Dataset section start

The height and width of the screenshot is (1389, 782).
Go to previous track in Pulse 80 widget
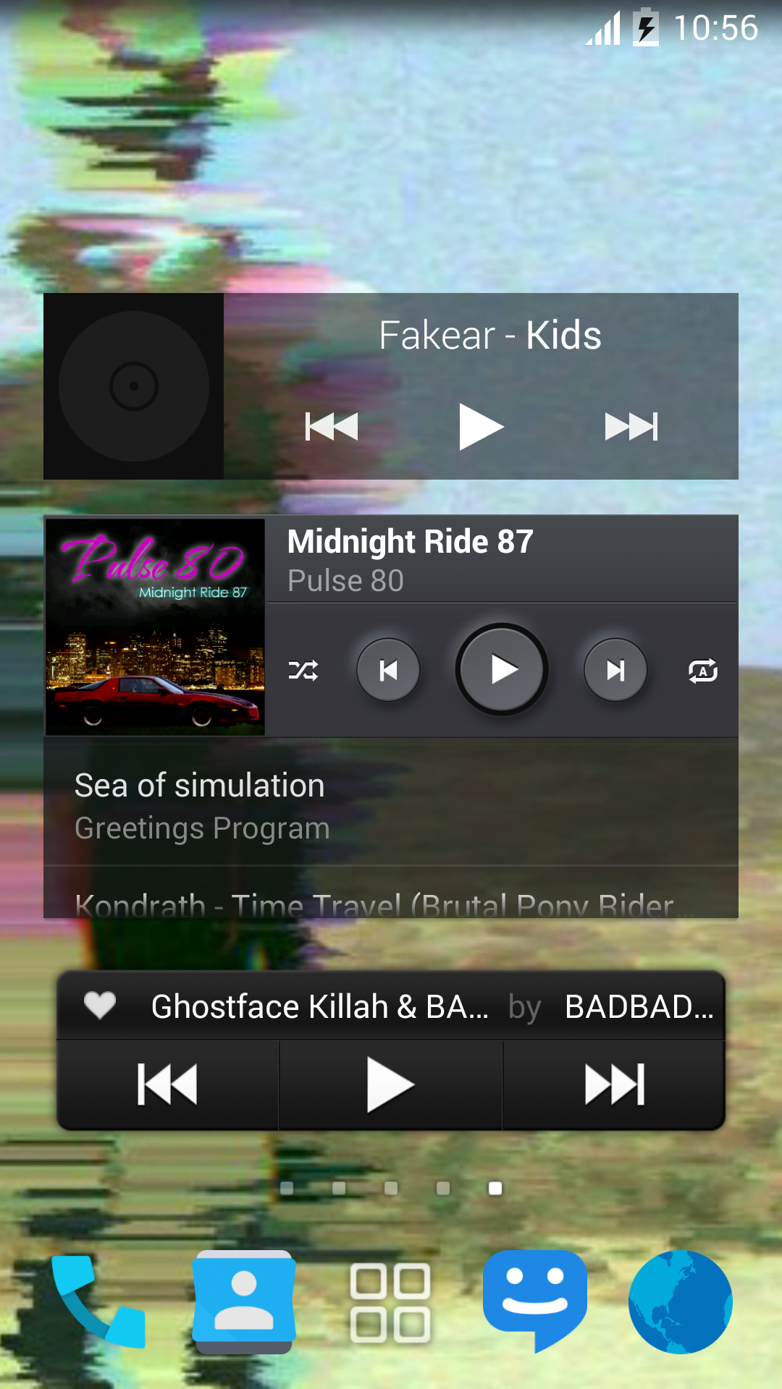[388, 670]
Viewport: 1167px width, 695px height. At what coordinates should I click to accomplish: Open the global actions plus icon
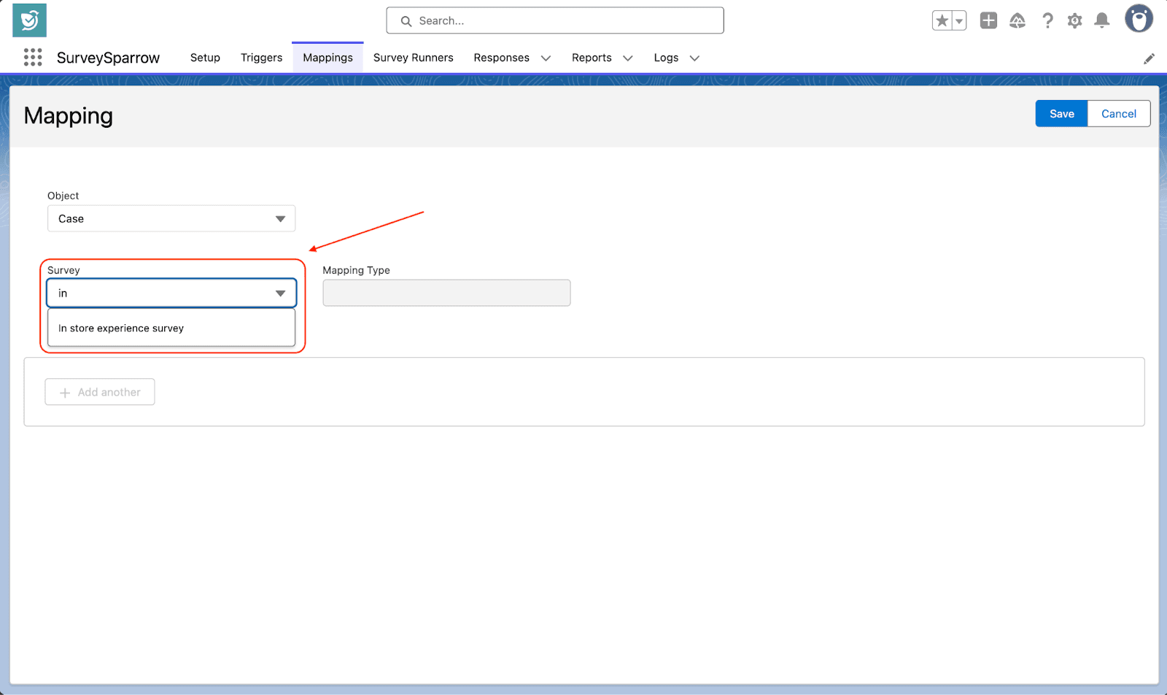coord(988,21)
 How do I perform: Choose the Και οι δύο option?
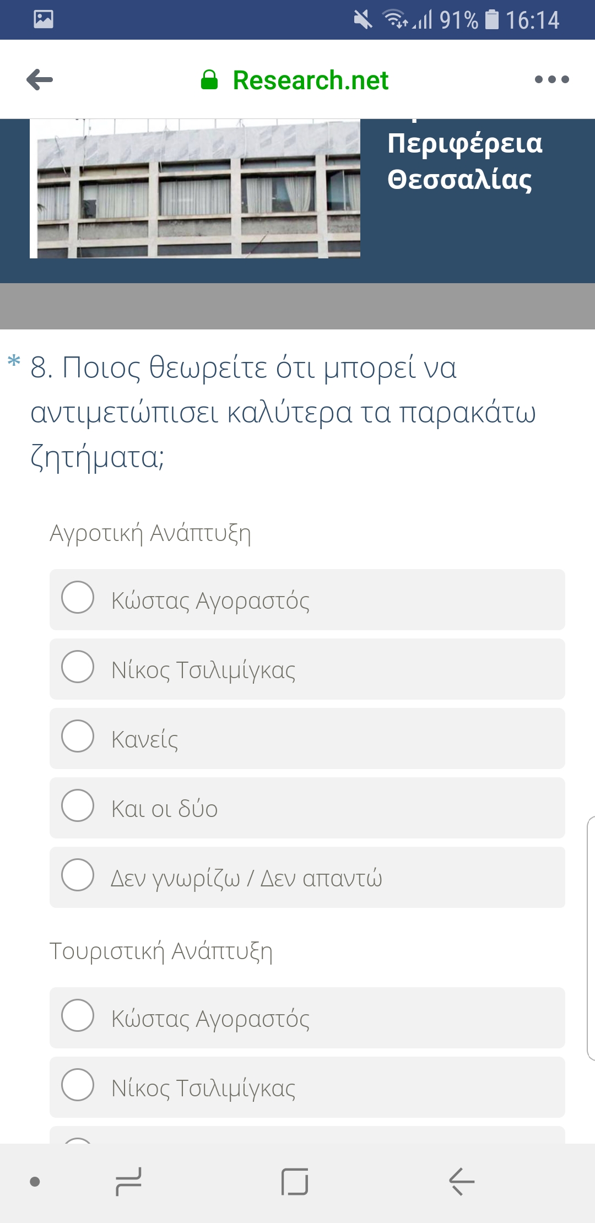point(78,805)
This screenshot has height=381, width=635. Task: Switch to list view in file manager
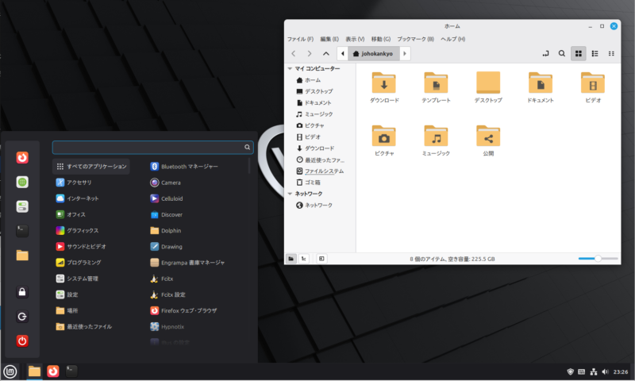click(595, 53)
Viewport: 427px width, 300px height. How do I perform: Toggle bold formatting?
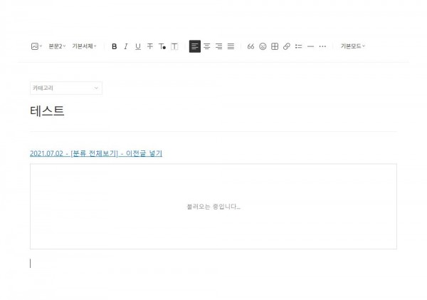[114, 46]
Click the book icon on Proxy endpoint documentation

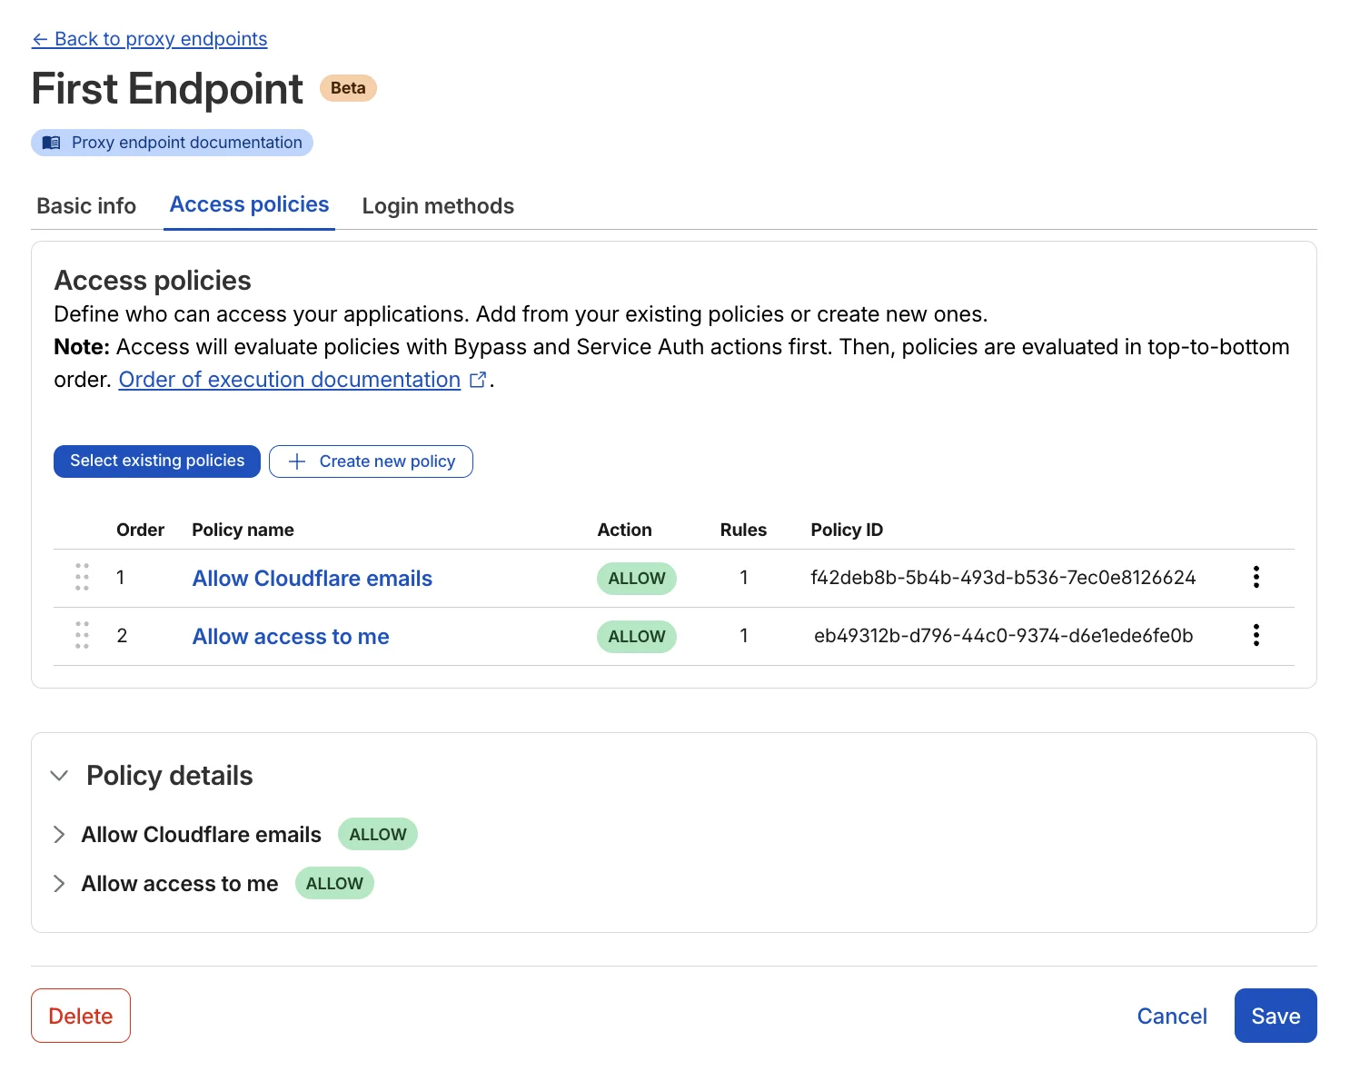[x=52, y=143]
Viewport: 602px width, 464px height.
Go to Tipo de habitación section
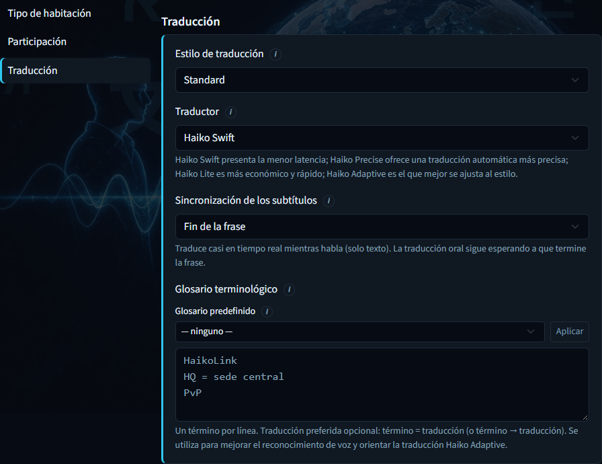click(50, 13)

Dataset section end

[Task brief] Starting at the line where "Click the book" appears, restate every line through the end of the records above exactly, but omit the pictures.

[Finished task]
Click the book icon on Proxy endpoint documentation

[x=52, y=143]
Viewport: 602px width, 464px height.
Go to Tipo de habitación section
click(50, 13)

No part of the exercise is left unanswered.